- _GIVEN TEXT_:
● ● ● ●

FAO rushes emergency aid to Peru as cold spell threatens livestock

The United Nations Food and Agriculture Organization, FAO, has made an emergency shipment of 36,800 doses of antiparasitic medicines and antibiotics to save 18,000 alpacas in the district of Pilpichaca in the highland department of Huancavelica, one of Peru’s poorest regions.

“Pastures have been covered in snow which has frozen over, making grazing impossible,” Marc Vandersmissen, FAO’s Emergency Coordinator in Peru, said Thursday. “Unable to find adequate food, the alpacas have become weak and susceptible to disease.”

And because farm animals are sick and are dying – farmers in the region do not have sufficient forage stored and mainly rely on natural grazing – local farmers are being deprived of an important source of income and nutrition.

This year, the cold arrived early in Peru’s highlands –in April instead of June– and more than 92,000 hectares of land have been affected by frost, crops have failed, livestock perished, and thousands of people are suffering from respiratory diseases.

On June 19, President Alan Garcia enacted a legislative decree to declare a 60-day state of emergency in 11 of Peru’s 24 departments as temperatures in the Andean highlands continued to drop dramatically.

According to Vandersmissen, the cold spell phenomenon, known locally as a ‘friaje’, “involves a combination of unseasonable low temperatures, frosts, snow and hail that damages crops and the high-altitude pastures on which alpacas graze.”

The FAO’s 36,800 doses of antibiotics and antiparasitic medicines will be used to treat the Andean alpaca that have fallen ill and have been weakened by the cold. The FAO estimates that 50 percent of the 35.000 livestock in the area, including alpacas, llamas and sheep, should be treated and that 200 of the most vulnerable families will benefit from the intervention.

A first intervention took place July 14-19 in various other campesino villages including Llillinta, Antacancha, Cacuya, Pichcahuasi, Pueblo Nuevo, Ingahuasi and Pelapata.

● ● ● ●

- _EXCERPTED RECORDS_:
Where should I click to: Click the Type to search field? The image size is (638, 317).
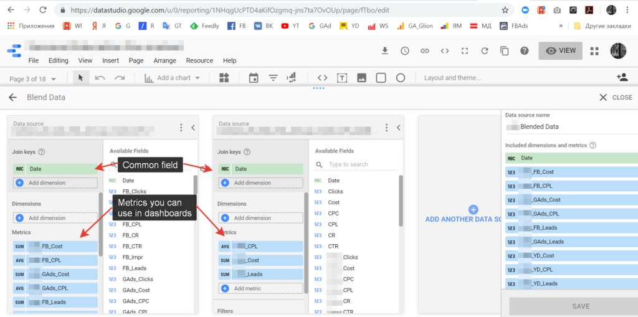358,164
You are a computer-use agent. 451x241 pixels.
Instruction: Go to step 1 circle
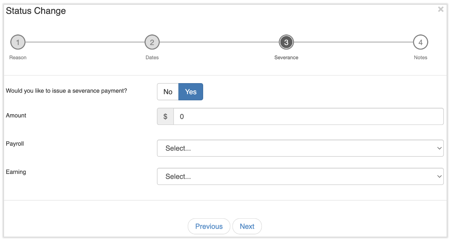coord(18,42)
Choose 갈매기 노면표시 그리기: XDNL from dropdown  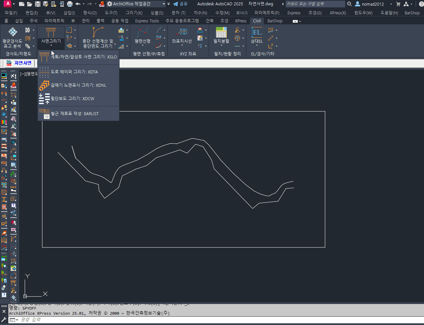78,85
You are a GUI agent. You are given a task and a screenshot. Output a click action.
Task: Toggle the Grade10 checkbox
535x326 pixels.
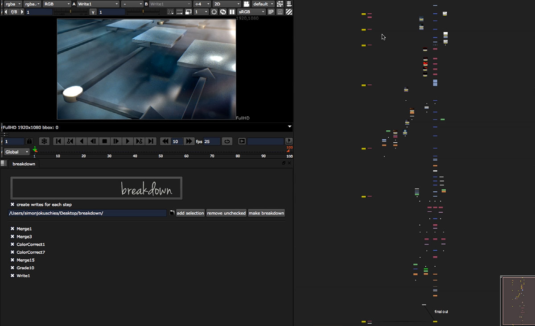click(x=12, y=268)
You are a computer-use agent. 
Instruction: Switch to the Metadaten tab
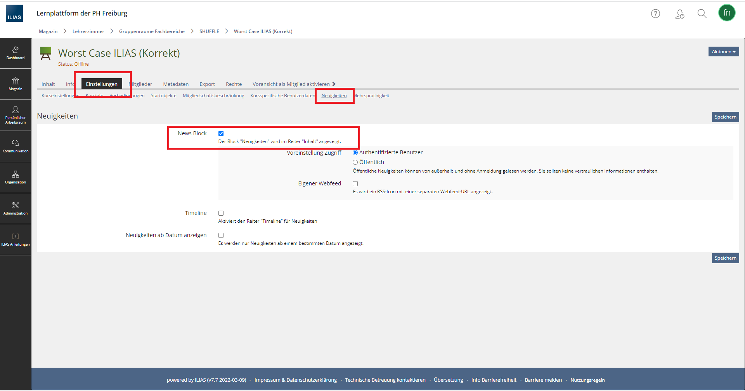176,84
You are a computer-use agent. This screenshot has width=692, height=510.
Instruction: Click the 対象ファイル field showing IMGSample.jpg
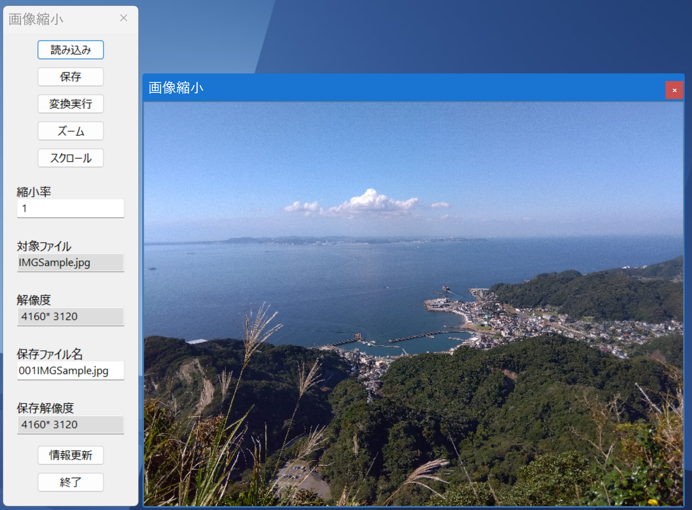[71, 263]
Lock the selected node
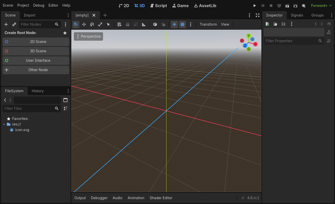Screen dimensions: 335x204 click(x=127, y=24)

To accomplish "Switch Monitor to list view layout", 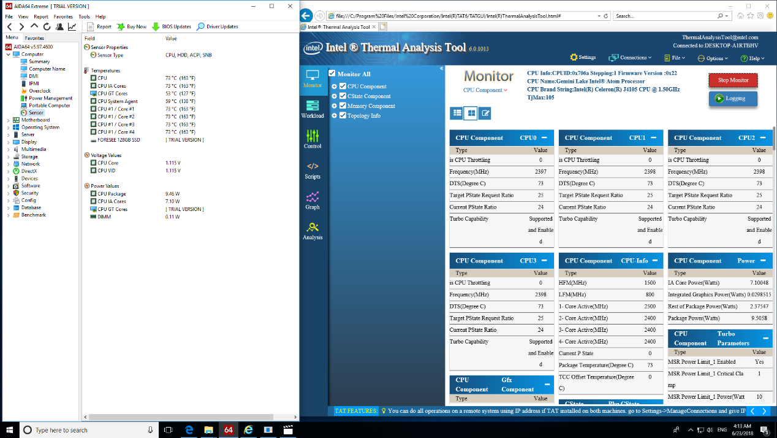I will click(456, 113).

● ● ● ●

- _GOAL OF THE EXERCISE_:
In the article on FAO aid to Peru, recast the paragraph beginning "This year, the cold arrived early" as a short bulleted list that keeps its main facts.

- _EXERCISE OUTPUT_:
- The cold reached Peru's highlands early this year, in April instead of June.
- Frost has affected more than 92,000 hectares of land.
- Crops have failed and livestock have perished.
- Thousands of people are suffering from respiratory diseases.